### Written task:
Reproduce word for word everything from the beginning of the records down to the line containing "pos(363,167)", including that line.

============================================================

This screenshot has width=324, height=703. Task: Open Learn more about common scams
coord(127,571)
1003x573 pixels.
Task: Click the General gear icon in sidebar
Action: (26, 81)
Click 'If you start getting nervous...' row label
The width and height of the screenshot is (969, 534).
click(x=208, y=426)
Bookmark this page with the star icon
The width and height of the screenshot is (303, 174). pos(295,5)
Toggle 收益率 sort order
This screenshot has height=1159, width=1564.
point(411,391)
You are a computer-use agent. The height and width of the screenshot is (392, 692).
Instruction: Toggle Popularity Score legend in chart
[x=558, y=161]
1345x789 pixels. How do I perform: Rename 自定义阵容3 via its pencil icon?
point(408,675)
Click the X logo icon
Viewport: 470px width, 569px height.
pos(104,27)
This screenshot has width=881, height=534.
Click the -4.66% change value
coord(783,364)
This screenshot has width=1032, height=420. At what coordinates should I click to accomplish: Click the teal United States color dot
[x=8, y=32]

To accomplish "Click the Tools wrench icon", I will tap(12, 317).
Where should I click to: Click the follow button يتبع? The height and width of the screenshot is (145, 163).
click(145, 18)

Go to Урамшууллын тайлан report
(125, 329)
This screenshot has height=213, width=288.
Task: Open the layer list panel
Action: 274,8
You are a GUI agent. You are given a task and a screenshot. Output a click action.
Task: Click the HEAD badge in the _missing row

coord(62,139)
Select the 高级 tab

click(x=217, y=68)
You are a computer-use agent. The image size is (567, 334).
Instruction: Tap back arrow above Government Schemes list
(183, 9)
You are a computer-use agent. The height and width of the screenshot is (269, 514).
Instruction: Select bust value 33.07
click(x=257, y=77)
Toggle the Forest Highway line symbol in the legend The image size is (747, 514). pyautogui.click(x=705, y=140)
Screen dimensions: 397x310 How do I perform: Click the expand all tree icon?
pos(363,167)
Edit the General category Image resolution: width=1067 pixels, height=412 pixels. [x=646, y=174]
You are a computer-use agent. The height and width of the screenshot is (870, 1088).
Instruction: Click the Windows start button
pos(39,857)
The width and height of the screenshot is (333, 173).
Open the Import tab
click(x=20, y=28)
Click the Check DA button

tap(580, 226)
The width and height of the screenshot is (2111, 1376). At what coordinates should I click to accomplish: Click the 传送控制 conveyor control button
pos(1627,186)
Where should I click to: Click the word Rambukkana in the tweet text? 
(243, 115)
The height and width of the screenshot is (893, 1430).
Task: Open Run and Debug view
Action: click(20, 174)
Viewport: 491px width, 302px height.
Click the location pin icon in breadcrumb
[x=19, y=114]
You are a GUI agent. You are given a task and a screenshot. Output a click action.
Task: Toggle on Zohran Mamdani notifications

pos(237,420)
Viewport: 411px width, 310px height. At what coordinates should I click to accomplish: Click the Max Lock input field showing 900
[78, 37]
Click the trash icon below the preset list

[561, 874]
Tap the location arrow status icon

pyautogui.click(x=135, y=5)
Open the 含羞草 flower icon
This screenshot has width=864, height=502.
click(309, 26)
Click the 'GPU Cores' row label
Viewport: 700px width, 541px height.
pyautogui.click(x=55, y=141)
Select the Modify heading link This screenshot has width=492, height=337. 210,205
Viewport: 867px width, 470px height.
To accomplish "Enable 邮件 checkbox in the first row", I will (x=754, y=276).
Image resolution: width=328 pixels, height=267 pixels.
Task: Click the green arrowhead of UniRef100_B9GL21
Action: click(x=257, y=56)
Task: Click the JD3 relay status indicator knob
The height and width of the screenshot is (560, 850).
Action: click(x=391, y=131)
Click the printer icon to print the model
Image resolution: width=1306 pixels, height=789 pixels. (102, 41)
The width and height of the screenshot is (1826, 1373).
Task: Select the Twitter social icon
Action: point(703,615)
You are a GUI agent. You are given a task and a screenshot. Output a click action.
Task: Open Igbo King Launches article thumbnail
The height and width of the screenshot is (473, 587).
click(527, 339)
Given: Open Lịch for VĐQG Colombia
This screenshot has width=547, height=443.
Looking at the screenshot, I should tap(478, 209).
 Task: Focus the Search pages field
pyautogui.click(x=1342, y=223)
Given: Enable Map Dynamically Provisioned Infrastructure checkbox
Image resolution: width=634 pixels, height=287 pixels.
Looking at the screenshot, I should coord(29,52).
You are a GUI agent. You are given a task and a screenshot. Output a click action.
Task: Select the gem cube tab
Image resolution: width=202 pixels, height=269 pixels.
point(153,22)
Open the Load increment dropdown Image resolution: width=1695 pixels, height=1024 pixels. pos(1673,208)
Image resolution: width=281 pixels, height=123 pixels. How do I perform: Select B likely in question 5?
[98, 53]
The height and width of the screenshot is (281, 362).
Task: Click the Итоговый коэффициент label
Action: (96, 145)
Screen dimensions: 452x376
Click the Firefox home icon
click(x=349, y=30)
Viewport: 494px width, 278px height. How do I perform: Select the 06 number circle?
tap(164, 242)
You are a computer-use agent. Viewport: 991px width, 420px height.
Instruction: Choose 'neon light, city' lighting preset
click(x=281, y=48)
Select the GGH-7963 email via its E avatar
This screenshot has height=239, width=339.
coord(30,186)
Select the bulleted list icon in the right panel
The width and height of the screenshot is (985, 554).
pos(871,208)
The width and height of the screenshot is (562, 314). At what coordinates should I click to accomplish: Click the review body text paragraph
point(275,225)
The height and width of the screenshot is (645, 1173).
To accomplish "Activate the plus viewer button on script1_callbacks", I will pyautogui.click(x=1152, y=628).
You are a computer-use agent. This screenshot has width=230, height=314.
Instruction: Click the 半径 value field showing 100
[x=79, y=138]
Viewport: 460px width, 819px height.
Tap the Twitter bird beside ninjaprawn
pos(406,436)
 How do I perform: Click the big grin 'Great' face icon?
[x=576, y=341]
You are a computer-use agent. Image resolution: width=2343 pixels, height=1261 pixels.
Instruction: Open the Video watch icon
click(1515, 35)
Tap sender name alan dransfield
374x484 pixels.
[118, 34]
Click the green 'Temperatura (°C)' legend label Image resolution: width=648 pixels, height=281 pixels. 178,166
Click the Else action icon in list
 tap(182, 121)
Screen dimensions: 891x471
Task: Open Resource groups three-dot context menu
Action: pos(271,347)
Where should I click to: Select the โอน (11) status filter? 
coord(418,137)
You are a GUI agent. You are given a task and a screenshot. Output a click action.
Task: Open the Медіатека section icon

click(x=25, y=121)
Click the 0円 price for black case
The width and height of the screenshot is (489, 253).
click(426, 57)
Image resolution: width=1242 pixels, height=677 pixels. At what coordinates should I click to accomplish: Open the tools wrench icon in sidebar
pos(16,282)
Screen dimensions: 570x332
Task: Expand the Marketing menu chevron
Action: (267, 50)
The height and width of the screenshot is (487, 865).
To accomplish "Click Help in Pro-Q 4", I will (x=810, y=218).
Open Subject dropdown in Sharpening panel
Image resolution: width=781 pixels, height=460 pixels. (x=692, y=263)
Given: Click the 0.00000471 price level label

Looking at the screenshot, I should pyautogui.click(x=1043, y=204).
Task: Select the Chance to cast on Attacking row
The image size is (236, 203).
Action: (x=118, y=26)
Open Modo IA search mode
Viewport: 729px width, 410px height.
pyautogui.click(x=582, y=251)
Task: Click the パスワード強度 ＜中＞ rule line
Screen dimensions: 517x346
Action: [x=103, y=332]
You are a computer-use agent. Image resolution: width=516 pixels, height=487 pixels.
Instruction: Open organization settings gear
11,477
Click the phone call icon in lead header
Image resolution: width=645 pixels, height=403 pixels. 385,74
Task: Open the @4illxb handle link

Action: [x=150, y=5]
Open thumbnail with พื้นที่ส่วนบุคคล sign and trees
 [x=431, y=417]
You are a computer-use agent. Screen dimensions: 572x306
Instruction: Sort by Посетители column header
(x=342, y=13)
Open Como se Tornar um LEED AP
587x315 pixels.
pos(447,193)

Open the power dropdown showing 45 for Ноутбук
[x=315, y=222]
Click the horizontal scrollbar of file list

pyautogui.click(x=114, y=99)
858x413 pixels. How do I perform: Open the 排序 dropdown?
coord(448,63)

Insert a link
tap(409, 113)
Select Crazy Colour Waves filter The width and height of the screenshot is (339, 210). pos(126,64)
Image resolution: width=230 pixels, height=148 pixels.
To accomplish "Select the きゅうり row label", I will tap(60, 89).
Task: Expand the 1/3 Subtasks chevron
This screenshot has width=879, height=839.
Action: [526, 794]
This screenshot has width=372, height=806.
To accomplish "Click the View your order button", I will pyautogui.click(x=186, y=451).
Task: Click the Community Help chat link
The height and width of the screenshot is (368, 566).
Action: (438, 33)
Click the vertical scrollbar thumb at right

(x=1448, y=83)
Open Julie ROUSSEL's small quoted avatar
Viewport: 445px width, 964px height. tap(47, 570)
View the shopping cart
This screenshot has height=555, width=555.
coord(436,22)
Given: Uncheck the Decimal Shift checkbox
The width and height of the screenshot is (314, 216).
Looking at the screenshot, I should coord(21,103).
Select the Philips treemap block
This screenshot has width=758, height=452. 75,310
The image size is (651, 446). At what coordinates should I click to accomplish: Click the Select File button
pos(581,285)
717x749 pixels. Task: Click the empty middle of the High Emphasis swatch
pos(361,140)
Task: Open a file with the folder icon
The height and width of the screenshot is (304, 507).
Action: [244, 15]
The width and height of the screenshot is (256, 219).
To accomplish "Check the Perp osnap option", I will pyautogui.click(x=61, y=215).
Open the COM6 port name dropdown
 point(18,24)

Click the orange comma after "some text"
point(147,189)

============================================================

### Result of this task:
This screenshot has width=324, height=703. Task: Open Learn more about common scams
coord(127,571)
1003x573 pixels.
Task: Click the General gear icon in sidebar
Action: (26, 81)
Click 'If you start getting nervous...' row label
The width and height of the screenshot is (969, 534).
click(x=208, y=426)
Bookmark this page with the star icon
The width and height of the screenshot is (303, 174). pos(295,5)
Toggle 收益率 sort order
This screenshot has height=1159, width=1564.
point(411,391)
You are a computer-use agent. The height and width of the screenshot is (392, 692).
Instruction: Toggle Popularity Score legend in chart
[x=558, y=161]
1345x789 pixels. How do I perform: Rename 自定义阵容3 via its pencil icon?
point(408,675)
Click the X logo icon
Viewport: 470px width, 569px height.
pos(104,27)
This screenshot has width=881, height=534.
Click the -4.66% change value
coord(783,364)
This screenshot has width=1032, height=420. At what coordinates should I click to accomplish: Click the teal United States color dot
[x=8, y=32]

To accomplish "Click the Tools wrench icon", I will tap(12, 317).
Where should I click to: Click the follow button يتبع? The height and width of the screenshot is (145, 163).
click(145, 18)

Go to Урамшууллын тайлан report
(125, 329)
This screenshot has height=213, width=288.
Task: Open the layer list panel
Action: 274,8
You are a GUI agent. You are given a task and a screenshot. Output a click action.
Task: Click the HEAD badge in the _missing row

coord(62,139)
Select the 高级 tab

click(x=217, y=68)
You are a computer-use agent. The image size is (567, 334).
Instruction: Tap back arrow above Government Schemes list
(183, 9)
You are a computer-use agent. The height and width of the screenshot is (269, 514).
Instruction: Select bust value 33.07
click(x=257, y=77)
Toggle the Forest Highway line symbol in the legend The image size is (747, 514). pyautogui.click(x=705, y=140)
Screen dimensions: 397x310 How do I perform: Click the expand all tree icon?
pos(363,167)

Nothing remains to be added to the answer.